// 20/08/2025

O Serviço de Entregas da Kiki | Resenha


Kiki é uma adolescente bruxa que vive com sua família. Como de costume, quando as bruxinhas completam 13 anos, é hora de partirem para uma aventura sozinhas. Elas terão que procurar uma nova cidade, um novo local para viver e se virarem sem a ajuda da família. Em companhia de seu gatinho sincero, Jiji, a menina pega sua vassoura e sai por aí. Ela acaba encontrando uma cidade litorânea, como tanto queria. E aí a história começa.

Tem quatro coisas que me chamaram atenção no filme.

A primeira delas é que o fato de Kiki ser uma bruxa não a torna especial frente aos outros que não são. Ela não é A super heroína do filme que vencerá tudo e todos. Pelo contrário. Ela, na verdade, se decepciona com a recepção na nova cidade e tem que aprender a viver naquele lugar e a obedecer às novas regras impostas ali. É realmente uma questão de adaptação, amadurecimento e responsabilidade.

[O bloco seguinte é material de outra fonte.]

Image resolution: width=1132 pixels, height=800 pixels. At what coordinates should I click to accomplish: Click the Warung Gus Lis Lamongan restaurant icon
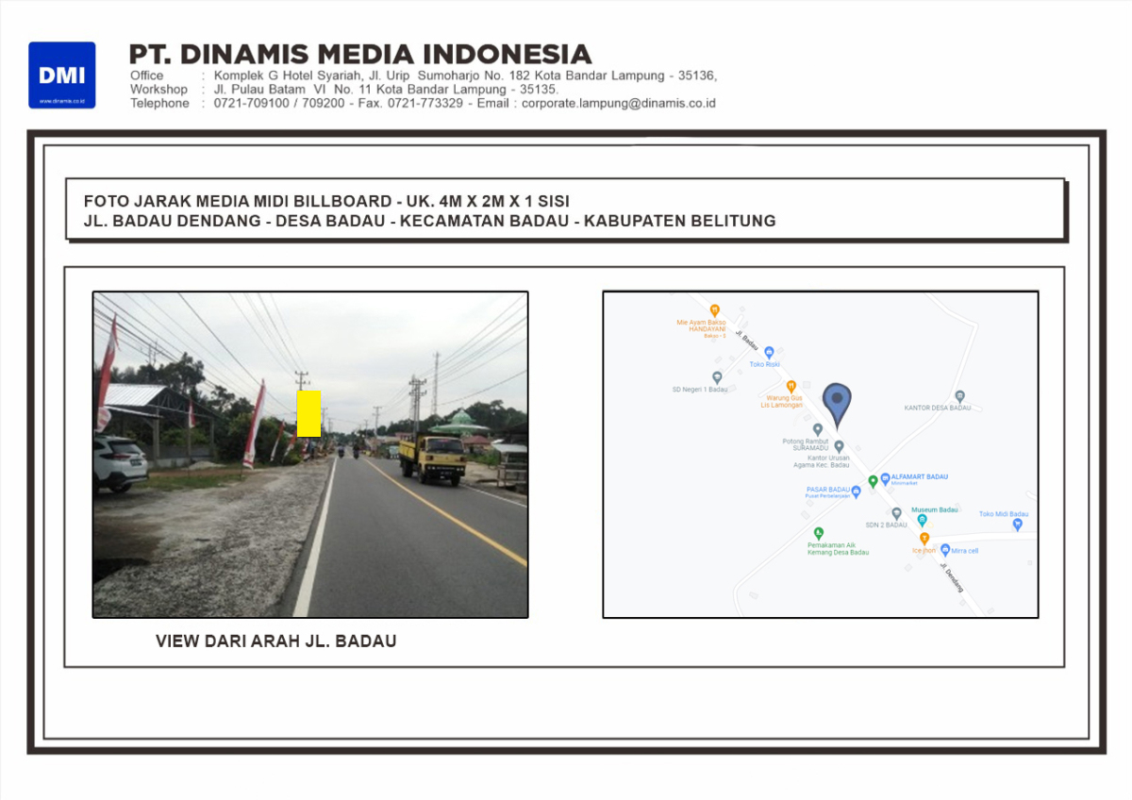coord(791,386)
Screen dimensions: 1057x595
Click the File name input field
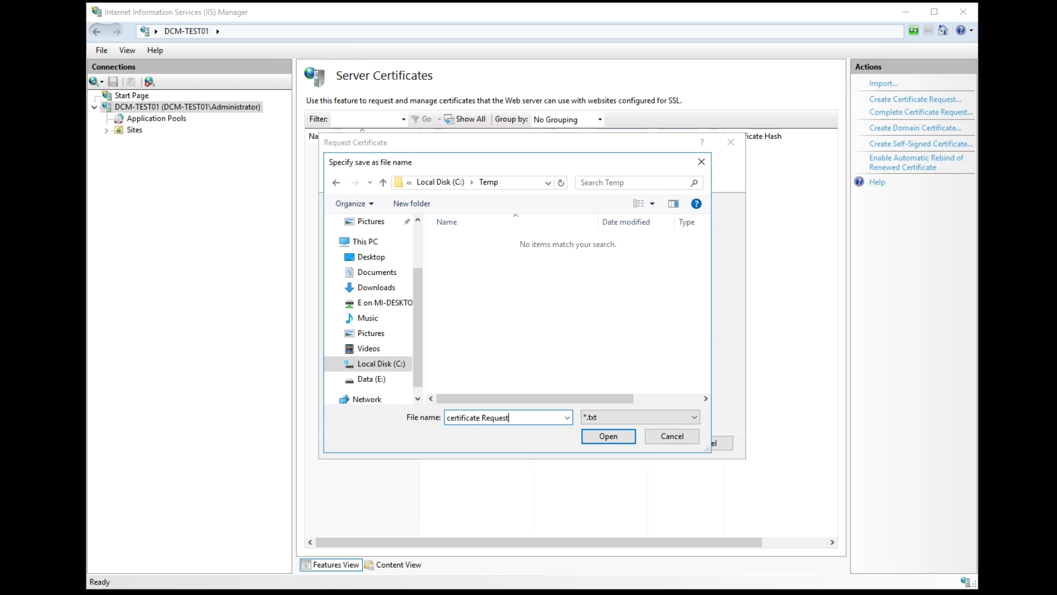(x=503, y=418)
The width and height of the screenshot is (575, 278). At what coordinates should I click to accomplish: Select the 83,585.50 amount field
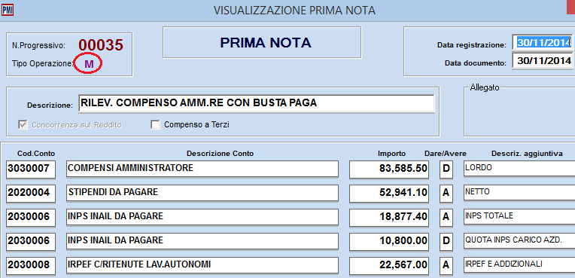[389, 169]
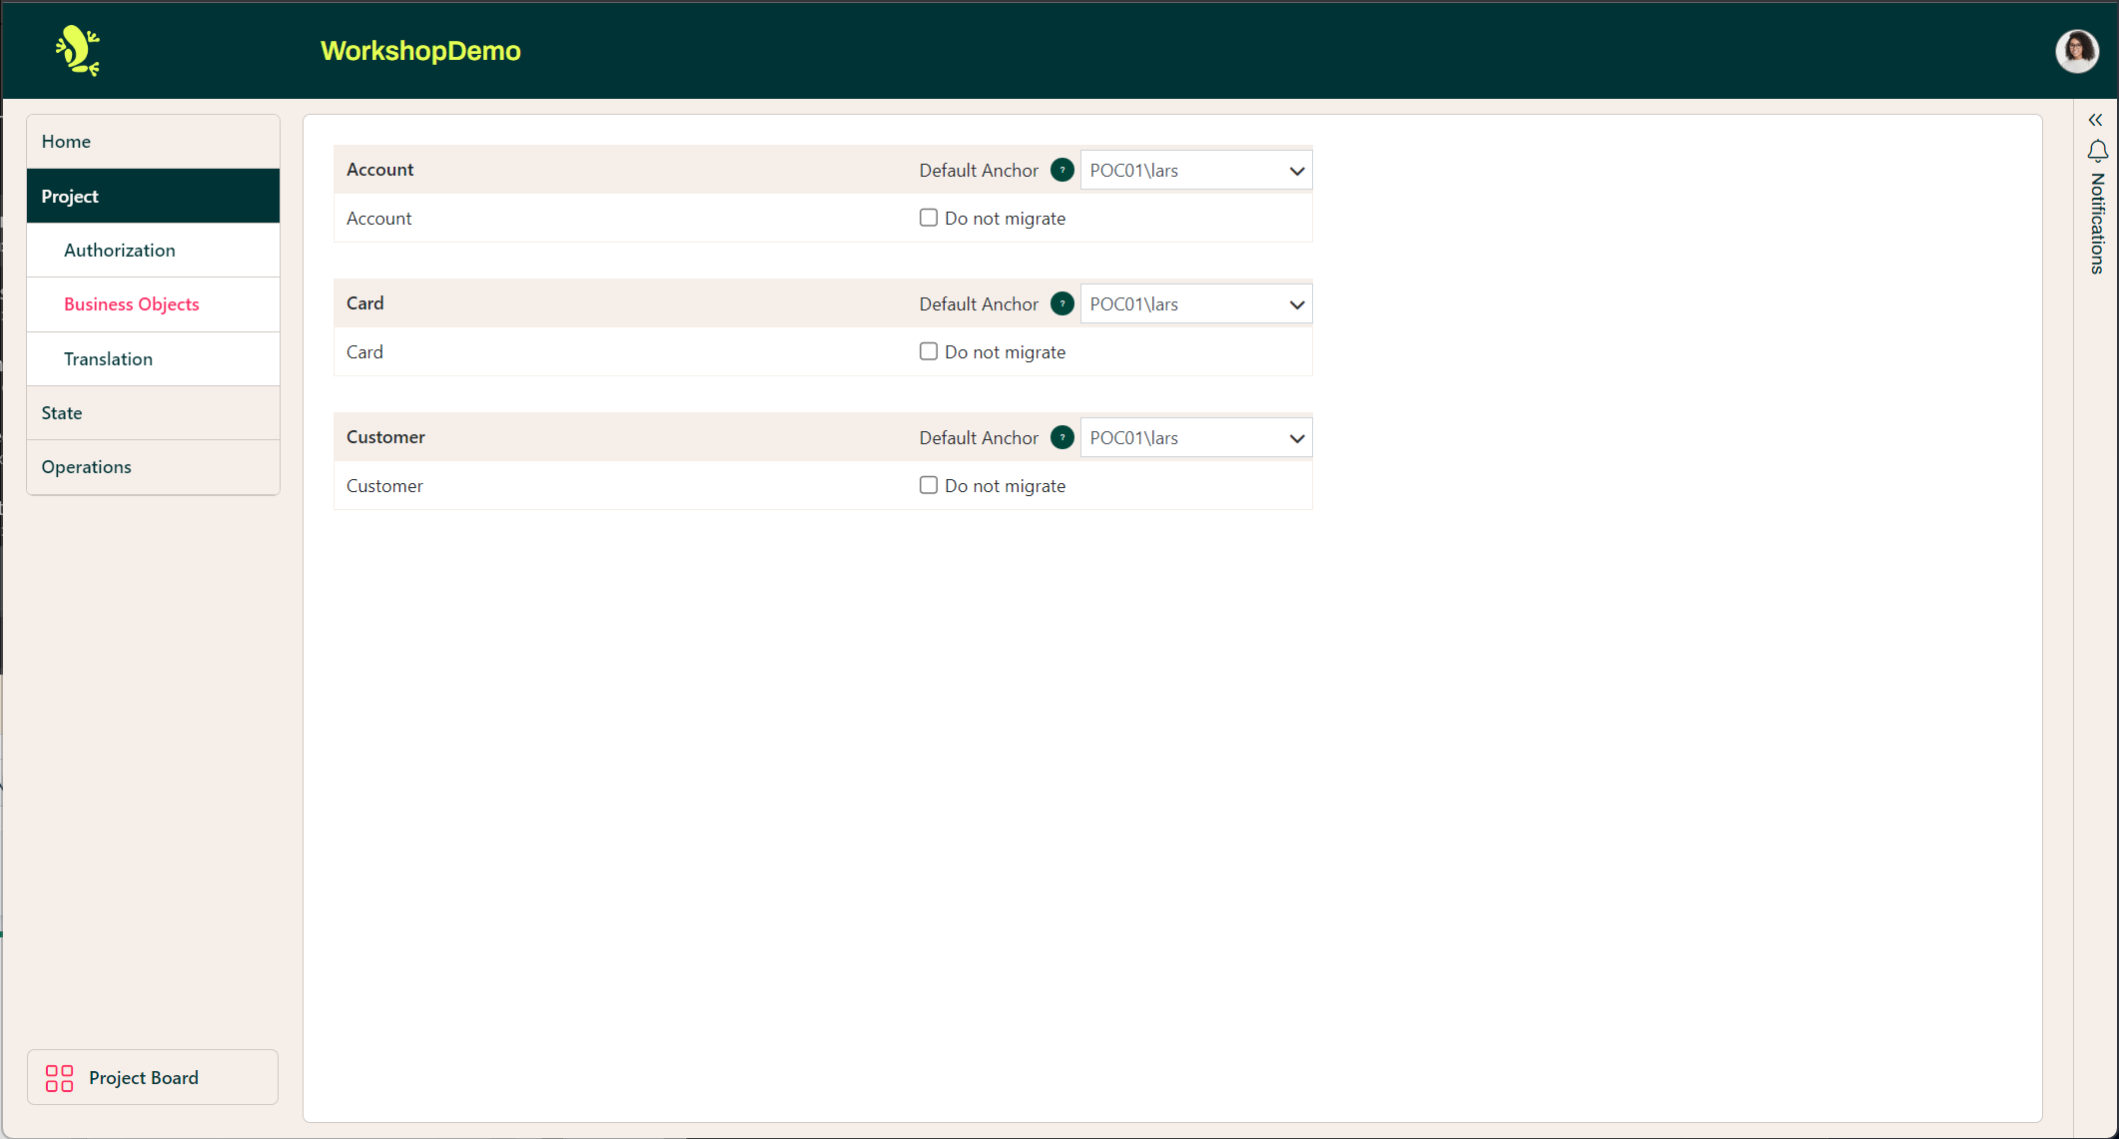This screenshot has height=1139, width=2119.
Task: Collapse the Notifications side panel
Action: 2095,120
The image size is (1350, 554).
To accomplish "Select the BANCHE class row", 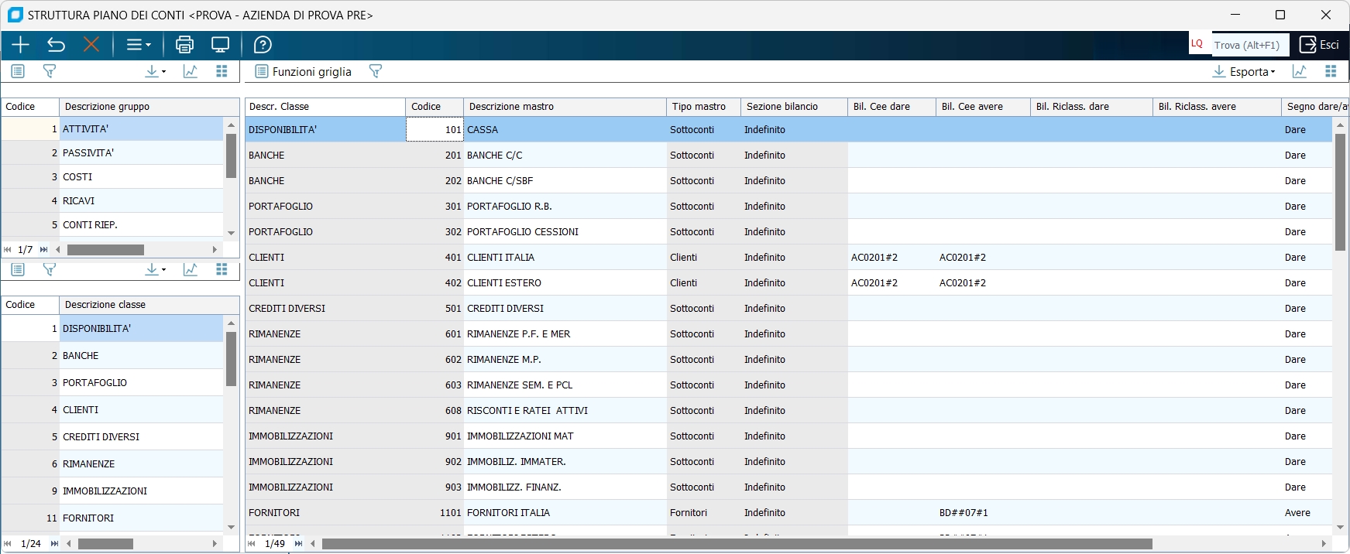I will (81, 355).
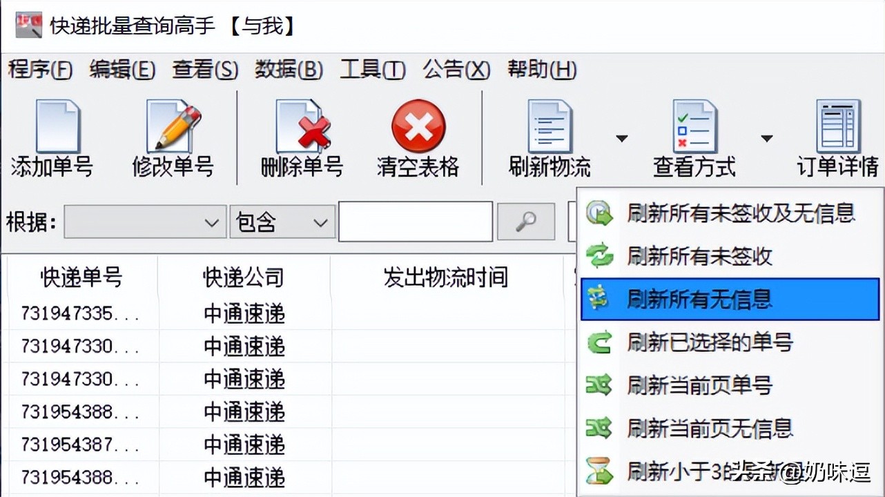Click the red 清空表格 icon
885x497 pixels.
pyautogui.click(x=418, y=126)
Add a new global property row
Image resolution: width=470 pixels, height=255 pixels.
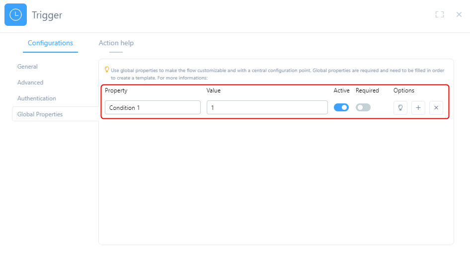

A segunda coisa que achei interessante talvez explique um pouco isso que acabei de dizer. Essa coisa de “ser bruxa” não é explicada no filme. A mãe e a avó de Kiki também são bruxas, mas nem todos são. E não é como em Harry Potter, em que a magia é algo secreto. Na cidade as pessoas se espantam com Kiki, pelo motivo de que talvez não haviam visto uma bruxa em muito tempo, mas não parece ser algo extraordinário. E acho bom que o filme não tenha se focado nesse ponto. Ficou uma informação em suspenso, mas que acabei esquecendo durante o filme.

Outra questão interessante é que não há um vilão daquele tipo que estamos acostumados. Alguém muito mau que quer destruir o mocinho(a). O vilão é a própria Kiki. São as barreiras e limites que ela tem que vencer para se virar no novo lugar e se relacionar com as pessoas. Acho que isso está presente em outros filmes do Miyazaki e talvez tenha a ver com a própria cultura oriental, mas não sou conhecedora disso pra dizer. Mas o fato de que não tenha esse ser malvado e a luta clichê bem x mau, deixa o filme mais leve. Não mais bobo ou infantil, mais leve. Ao mesmo tempo, pra mim, o vilão é ainda mais realista, já que são coisas que podemos nos identificar facilmente.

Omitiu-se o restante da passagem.